Output must match the data below exactly from its first line through the line that contains "Given: Expand the Role", with no other line.

==== Material for this task

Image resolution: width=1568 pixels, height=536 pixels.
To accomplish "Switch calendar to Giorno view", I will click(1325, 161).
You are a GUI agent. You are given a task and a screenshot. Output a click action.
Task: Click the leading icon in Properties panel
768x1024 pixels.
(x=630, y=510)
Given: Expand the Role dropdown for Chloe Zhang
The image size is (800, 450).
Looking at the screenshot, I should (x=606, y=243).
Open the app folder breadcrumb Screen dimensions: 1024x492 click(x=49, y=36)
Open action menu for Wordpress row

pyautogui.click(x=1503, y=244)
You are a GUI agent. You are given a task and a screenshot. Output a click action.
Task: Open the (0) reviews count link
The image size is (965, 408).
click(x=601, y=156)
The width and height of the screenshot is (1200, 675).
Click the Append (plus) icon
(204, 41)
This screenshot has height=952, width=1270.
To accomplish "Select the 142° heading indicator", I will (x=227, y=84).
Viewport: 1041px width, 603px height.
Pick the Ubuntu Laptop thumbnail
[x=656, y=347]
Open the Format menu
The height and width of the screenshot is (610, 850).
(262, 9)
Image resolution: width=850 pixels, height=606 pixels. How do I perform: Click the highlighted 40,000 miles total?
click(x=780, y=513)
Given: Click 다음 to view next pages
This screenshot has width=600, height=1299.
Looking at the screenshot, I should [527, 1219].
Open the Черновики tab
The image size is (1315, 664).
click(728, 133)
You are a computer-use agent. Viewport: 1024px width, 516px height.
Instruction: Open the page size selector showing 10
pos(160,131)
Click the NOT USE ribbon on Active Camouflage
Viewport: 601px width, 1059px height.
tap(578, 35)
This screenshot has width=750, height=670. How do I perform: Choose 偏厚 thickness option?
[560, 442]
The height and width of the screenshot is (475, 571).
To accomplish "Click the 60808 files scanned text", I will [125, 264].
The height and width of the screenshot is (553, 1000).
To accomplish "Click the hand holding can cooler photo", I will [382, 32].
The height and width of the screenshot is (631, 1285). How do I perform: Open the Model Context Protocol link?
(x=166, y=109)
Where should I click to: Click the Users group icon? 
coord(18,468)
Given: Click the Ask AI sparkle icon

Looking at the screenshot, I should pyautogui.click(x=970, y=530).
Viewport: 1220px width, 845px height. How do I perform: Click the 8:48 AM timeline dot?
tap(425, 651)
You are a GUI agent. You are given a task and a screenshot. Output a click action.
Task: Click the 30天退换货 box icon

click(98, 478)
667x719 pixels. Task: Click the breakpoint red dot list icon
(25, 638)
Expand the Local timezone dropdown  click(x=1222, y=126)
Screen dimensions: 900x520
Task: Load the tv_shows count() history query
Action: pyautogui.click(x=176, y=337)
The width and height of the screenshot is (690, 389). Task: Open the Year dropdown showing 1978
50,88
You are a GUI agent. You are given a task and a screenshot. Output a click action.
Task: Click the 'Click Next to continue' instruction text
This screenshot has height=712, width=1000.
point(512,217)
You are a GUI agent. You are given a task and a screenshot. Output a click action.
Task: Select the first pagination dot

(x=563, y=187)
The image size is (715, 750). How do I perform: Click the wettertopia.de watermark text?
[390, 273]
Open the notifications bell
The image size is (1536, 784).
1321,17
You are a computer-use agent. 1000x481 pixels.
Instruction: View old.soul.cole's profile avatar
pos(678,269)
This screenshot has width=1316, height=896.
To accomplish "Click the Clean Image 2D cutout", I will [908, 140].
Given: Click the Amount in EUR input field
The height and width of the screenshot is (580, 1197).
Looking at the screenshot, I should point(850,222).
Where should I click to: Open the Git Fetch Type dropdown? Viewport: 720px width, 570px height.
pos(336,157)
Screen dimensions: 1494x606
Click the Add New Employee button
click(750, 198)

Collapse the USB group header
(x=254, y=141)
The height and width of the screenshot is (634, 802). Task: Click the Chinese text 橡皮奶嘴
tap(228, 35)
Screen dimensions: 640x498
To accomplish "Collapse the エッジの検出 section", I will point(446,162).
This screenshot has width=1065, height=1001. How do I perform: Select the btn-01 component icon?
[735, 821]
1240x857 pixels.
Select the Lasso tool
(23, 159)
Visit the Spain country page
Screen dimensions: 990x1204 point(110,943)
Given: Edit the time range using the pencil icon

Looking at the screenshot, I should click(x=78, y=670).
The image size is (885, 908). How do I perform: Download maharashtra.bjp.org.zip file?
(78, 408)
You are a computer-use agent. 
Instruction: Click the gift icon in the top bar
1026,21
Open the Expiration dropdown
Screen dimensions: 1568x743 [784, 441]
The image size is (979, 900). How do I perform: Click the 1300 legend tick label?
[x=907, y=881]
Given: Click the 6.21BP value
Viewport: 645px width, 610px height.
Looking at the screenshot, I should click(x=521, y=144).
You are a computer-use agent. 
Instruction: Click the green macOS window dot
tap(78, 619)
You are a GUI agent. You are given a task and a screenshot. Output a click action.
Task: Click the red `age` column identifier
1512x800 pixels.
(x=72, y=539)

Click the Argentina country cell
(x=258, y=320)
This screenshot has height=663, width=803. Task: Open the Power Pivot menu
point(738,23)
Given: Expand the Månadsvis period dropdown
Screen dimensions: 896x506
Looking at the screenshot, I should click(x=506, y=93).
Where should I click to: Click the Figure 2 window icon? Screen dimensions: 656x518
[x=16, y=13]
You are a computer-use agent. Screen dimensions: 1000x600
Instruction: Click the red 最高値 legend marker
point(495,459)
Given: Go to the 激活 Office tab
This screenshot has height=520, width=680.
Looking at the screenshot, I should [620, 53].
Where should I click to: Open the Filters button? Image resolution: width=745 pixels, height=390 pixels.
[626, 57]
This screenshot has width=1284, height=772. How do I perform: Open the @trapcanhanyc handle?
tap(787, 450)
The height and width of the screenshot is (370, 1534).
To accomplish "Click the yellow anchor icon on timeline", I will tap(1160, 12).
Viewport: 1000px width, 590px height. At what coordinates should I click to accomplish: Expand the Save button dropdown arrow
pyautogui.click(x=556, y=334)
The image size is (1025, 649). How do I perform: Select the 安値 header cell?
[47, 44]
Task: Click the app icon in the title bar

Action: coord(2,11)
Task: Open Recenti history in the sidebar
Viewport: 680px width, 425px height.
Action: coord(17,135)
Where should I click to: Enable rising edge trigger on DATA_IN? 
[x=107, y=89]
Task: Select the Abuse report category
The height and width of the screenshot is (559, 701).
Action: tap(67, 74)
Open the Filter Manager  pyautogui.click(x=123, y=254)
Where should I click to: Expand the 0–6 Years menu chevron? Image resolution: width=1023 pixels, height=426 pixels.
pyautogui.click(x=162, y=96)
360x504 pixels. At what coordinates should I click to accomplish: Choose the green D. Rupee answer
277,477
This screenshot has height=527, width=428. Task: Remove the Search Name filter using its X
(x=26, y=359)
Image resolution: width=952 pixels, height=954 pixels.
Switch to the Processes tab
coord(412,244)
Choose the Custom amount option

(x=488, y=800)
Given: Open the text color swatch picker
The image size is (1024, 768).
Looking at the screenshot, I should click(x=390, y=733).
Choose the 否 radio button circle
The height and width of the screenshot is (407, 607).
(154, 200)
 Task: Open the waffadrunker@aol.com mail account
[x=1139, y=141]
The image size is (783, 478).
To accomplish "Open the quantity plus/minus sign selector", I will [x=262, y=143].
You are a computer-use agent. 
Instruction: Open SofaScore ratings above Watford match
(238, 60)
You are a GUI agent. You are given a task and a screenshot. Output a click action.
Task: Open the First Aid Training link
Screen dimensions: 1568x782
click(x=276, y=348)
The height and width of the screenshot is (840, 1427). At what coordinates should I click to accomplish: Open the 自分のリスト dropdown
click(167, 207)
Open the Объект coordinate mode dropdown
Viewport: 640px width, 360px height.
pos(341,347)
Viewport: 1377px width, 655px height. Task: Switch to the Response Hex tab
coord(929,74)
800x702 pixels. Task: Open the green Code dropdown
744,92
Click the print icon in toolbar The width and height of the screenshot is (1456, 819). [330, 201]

========

* _Answer_:
Image resolution: width=1568 pixels, height=536 pixels.
To accomplish "Switch calendar to Giorno view", I will click(1325, 161).
You are a GUI agent. You are given a task and a screenshot. Output a click action.
Task: Click the leading icon in Properties panel
768x1024 pixels.
(x=630, y=510)
Given: Expand the Role dropdown for Chloe Zhang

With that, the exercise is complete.